RECORDS SHOWN:
● ● ● ● ● ● ●
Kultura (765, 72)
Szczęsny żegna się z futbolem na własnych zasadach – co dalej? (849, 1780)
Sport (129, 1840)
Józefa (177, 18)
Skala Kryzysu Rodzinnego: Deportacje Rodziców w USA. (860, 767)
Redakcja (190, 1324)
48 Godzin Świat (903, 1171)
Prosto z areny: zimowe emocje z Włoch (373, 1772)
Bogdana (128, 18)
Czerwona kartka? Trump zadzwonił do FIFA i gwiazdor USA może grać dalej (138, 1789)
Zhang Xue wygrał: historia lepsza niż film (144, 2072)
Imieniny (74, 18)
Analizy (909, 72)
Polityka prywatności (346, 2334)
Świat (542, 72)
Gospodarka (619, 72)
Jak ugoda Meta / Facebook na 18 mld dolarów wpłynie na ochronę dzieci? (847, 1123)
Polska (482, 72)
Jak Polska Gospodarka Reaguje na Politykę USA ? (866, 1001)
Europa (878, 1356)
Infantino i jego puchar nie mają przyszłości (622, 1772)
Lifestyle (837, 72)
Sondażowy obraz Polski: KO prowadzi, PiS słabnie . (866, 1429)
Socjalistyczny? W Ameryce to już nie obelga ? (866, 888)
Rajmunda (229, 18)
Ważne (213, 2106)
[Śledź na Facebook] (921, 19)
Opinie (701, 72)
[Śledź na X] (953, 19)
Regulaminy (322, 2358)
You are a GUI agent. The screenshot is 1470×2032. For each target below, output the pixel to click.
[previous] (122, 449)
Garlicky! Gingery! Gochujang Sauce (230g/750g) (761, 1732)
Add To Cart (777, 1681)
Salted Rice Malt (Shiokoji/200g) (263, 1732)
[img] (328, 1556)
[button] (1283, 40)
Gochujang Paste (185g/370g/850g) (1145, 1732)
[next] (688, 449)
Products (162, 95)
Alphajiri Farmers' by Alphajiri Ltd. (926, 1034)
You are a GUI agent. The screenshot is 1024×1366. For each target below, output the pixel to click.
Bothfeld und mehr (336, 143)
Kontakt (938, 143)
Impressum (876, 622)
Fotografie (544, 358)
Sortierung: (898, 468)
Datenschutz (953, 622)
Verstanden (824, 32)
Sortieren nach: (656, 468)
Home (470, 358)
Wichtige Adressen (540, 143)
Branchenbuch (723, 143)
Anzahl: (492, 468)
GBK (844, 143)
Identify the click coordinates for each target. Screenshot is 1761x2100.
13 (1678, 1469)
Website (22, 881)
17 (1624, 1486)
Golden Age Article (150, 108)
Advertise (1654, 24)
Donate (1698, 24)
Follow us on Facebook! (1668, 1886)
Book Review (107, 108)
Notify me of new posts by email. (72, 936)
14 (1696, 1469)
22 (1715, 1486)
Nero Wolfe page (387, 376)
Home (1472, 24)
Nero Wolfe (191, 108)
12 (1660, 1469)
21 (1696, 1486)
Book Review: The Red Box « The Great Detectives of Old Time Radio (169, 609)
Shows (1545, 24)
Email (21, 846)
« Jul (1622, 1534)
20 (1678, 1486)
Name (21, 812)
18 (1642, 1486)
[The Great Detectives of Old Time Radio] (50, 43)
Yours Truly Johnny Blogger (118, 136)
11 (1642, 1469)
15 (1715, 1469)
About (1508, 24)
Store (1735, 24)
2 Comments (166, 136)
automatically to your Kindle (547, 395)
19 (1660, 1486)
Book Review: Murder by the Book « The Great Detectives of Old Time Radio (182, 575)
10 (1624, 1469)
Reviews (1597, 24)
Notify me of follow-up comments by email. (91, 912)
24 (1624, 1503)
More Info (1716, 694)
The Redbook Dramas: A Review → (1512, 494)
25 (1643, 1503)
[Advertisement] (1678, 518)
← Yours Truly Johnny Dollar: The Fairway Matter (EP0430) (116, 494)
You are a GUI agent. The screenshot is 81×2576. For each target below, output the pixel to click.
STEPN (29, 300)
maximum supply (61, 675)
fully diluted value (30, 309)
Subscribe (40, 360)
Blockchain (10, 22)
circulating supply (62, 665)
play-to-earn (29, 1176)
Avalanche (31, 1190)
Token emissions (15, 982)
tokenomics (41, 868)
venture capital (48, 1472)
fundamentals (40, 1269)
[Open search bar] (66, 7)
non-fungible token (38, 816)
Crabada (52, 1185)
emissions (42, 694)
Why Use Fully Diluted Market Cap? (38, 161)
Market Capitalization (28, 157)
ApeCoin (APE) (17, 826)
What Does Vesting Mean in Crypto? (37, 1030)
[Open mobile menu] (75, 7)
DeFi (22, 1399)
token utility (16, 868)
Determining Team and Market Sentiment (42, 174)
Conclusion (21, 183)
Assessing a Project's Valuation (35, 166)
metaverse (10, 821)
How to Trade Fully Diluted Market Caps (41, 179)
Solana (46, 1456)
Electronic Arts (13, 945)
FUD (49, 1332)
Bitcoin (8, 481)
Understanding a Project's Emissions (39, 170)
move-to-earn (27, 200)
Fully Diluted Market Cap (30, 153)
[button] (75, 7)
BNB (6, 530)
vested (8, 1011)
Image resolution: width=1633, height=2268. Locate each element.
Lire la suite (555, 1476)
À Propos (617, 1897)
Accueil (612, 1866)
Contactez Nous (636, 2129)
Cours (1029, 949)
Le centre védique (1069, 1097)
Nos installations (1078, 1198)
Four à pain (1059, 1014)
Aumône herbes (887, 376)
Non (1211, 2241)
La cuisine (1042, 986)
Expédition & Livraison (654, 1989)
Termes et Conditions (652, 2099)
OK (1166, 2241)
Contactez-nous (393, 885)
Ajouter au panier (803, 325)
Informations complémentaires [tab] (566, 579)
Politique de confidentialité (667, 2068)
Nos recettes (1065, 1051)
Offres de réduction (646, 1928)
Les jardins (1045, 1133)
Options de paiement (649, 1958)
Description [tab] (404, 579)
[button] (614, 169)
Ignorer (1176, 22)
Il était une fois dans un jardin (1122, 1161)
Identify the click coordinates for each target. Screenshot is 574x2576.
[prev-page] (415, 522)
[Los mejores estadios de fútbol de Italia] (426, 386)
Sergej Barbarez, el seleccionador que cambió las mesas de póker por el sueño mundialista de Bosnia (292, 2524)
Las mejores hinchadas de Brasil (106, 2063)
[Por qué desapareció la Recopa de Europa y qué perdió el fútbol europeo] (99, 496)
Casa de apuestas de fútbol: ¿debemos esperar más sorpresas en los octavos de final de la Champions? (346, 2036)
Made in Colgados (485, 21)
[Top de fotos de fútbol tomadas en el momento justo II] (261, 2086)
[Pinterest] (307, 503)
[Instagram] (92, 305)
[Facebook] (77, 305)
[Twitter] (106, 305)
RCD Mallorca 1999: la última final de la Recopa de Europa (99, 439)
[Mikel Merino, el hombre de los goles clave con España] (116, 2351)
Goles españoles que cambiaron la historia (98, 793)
● ● ● ● ● ● ●
In your response, give all the records again with nothing altered.

OUTPUT BELOW:
Kultura (765, 72)
Szczęsny żegna się z futbolem na własnych zasadach – co dalej? (849, 1780)
Sport (129, 1840)
Józefa (177, 18)
Skala Kryzysu Rodzinnego: Deportacje Rodziców w USA. (860, 767)
Redakcja (190, 1324)
48 Godzin Świat (903, 1171)
Prosto z areny: zimowe emocje z Włoch (373, 1772)
Bogdana (128, 18)
Czerwona kartka? Trump zadzwonił do FIFA i gwiazdor USA może grać dalej (138, 1789)
Zhang Xue wygrał: historia lepsza niż film (144, 2072)
Imieniny (74, 18)
Analizy (909, 72)
Polityka prywatności (346, 2334)
Świat (542, 72)
Gospodarka (619, 72)
Jak ugoda Meta / Facebook na 18 mld dolarów wpłynie na ochronę dzieci? (847, 1123)
Polska (482, 72)
Jak Polska Gospodarka Reaguje na Politykę USA ? (866, 1001)
Europa (878, 1356)
Infantino i jego puchar nie mają przyszłości (622, 1772)
Lifestyle (837, 72)
Sondażowy obraz Polski: KO prowadzi, PiS słabnie . (866, 1429)
Socjalistyczny? W Ameryce to już nie obelga ? (866, 888)
Rajmunda (229, 18)
Ważne (213, 2106)
[Śledź na Facebook] (921, 19)
Opinie (701, 72)
[Śledź na X] (953, 19)
Regulaminy (322, 2358)
You are a GUI agent. The screenshot is 1470×2032. For each target below, output the pixel to click.
[previous] (122, 449)
Garlicky! Gingery! Gochujang Sauce (230g/750g) (761, 1732)
Add To Cart (777, 1681)
Salted Rice Malt (Shiokoji/200g) (263, 1732)
[img] (328, 1556)
[button] (1283, 40)
Gochujang Paste (185g/370g/850g) (1145, 1732)
[next] (688, 449)
Products (162, 95)
Alphajiri Farmers' by Alphajiri Ltd. (926, 1034)
You are a GUI agent. The screenshot is 1024×1366. For each target below, output the pixel to click.
Bothfeld und mehr (336, 143)
Kontakt (938, 143)
Impressum (876, 622)
Fotografie (544, 358)
Sortierung: (898, 468)
Datenschutz (953, 622)
Verstanden (824, 32)
Sortieren nach: (656, 468)
Home (470, 358)
Wichtige Adressen (540, 143)
Branchenbuch (723, 143)
Anzahl: (492, 468)
GBK (844, 143)
Identify the click coordinates for each target. Screenshot is 1761x2100.
13 (1678, 1469)
Website (22, 881)
17 (1624, 1486)
Golden Age Article (150, 108)
Advertise (1654, 24)
Donate (1698, 24)
Follow us on Facebook! (1668, 1886)
Book Review (107, 108)
Notify me of new posts by email. (72, 936)
14 (1696, 1469)
22 (1715, 1486)
Nero Wolfe page (387, 376)
Home (1472, 24)
Nero Wolfe (191, 108)
12 (1660, 1469)
21 (1696, 1486)
Book Review: The Red Box « The Great Detectives of Old Time Radio (169, 609)
Shows (1545, 24)
Email (21, 846)
« Jul (1622, 1534)
20 (1678, 1486)
Name (21, 812)
18 (1642, 1486)
[The Great Detectives of Old Time Radio] (50, 43)
Yours Truly Johnny Blogger (118, 136)
11 (1642, 1469)
15 (1715, 1469)
About (1508, 24)
Store (1735, 24)
2 Comments (166, 136)
automatically to your Kindle (547, 395)
19 (1660, 1486)
Book Review: Murder by the Book « The Great Detectives of Old Time Radio (182, 575)
10 (1624, 1469)
Reviews (1597, 24)
Notify me of follow-up comments by email. (91, 912)
24 (1624, 1503)
More Info (1716, 694)
The Redbook Dramas: A Review → (1512, 494)
25 (1643, 1503)
[Advertisement] (1678, 518)
← Yours Truly Johnny Dollar: The Fairway Matter (EP0430) (116, 494)
You are a GUI agent. The screenshot is 81×2576. For each target below, output the pixel to click.
STEPN (29, 300)
maximum supply (61, 675)
fully diluted value (30, 309)
Subscribe (40, 360)
Blockchain (10, 22)
circulating supply (62, 665)
play-to-earn (29, 1176)
Avalanche (31, 1190)
Token emissions (15, 982)
tokenomics (41, 868)
venture capital (48, 1472)
fundamentals (40, 1269)
[Open search bar] (66, 7)
non-fungible token (38, 816)
Crabada (52, 1185)
emissions (42, 694)
Why Use Fully Diluted Market Cap? (38, 161)
Market Capitalization (28, 157)
ApeCoin (APE) (17, 826)
What Does Vesting Mean in Crypto? (37, 1030)
[Open mobile menu] (75, 7)
DeFi (22, 1399)
token utility (16, 868)
Determining Team and Market Sentiment (42, 174)
Conclusion (21, 183)
Assessing a Project's Valuation (35, 166)
metaverse (10, 821)
How to Trade Fully Diluted Market Caps (41, 179)
Solana (46, 1456)
Electronic Arts (13, 945)
FUD (49, 1332)
Bitcoin (8, 481)
Understanding a Project's Emissions (39, 170)
move-to-earn (27, 200)
Fully Diluted Market Cap (30, 153)
[button] (75, 7)
BNB (6, 530)
vested (8, 1011)
Image resolution: width=1633, height=2268. Locate each element.
Lire la suite (555, 1476)
À Propos (617, 1897)
Accueil (612, 1866)
Contactez Nous (636, 2129)
Cours (1029, 949)
Le centre védique (1069, 1097)
Nos installations (1078, 1198)
Four à pain (1059, 1014)
Aumône herbes (887, 376)
Non (1211, 2241)
La cuisine (1042, 986)
Expédition & Livraison (654, 1989)
Termes et Conditions (652, 2099)
OK (1166, 2241)
Contactez-nous (393, 885)
Ajouter au panier (803, 325)
Informations complémentaires [tab] (566, 579)
Politique de confidentialité (667, 2068)
Nos recettes (1065, 1051)
Offres de réduction (646, 1928)
Les jardins (1045, 1133)
Options de paiement (649, 1958)
Description [tab] (404, 579)
[button] (614, 169)
Ignorer (1176, 22)
Il était une fois dans un jardin (1122, 1161)
Identify the click coordinates for each target. Screenshot is 574x2576.
[prev-page] (415, 522)
[Los mejores estadios de fútbol de Italia] (426, 386)
Sergej Barbarez, el seleccionador que cambió las mesas de póker por el sueño mundialista de Bosnia (292, 2524)
Las mejores hinchadas de Brasil (106, 2063)
[Por qué desapareció la Recopa de Europa y qué perdió el fútbol europeo] (99, 496)
Casa de apuestas de fútbol: ¿debemos esperar más sorpresas en los octavos de final de la Champions? (346, 2036)
Made in Colgados (485, 21)
[Top de fotos de fútbol tomadas en el momento justo II] (261, 2086)
[Pinterest] (307, 503)
[Instagram] (92, 305)
[Facebook] (77, 305)
[Twitter] (106, 305)
RCD Mallorca 1999: la última final de la Recopa de Europa (99, 439)
[Mikel Merino, el hombre de los goles clave con España] (116, 2351)
Goles españoles que cambiaron la historia (98, 793)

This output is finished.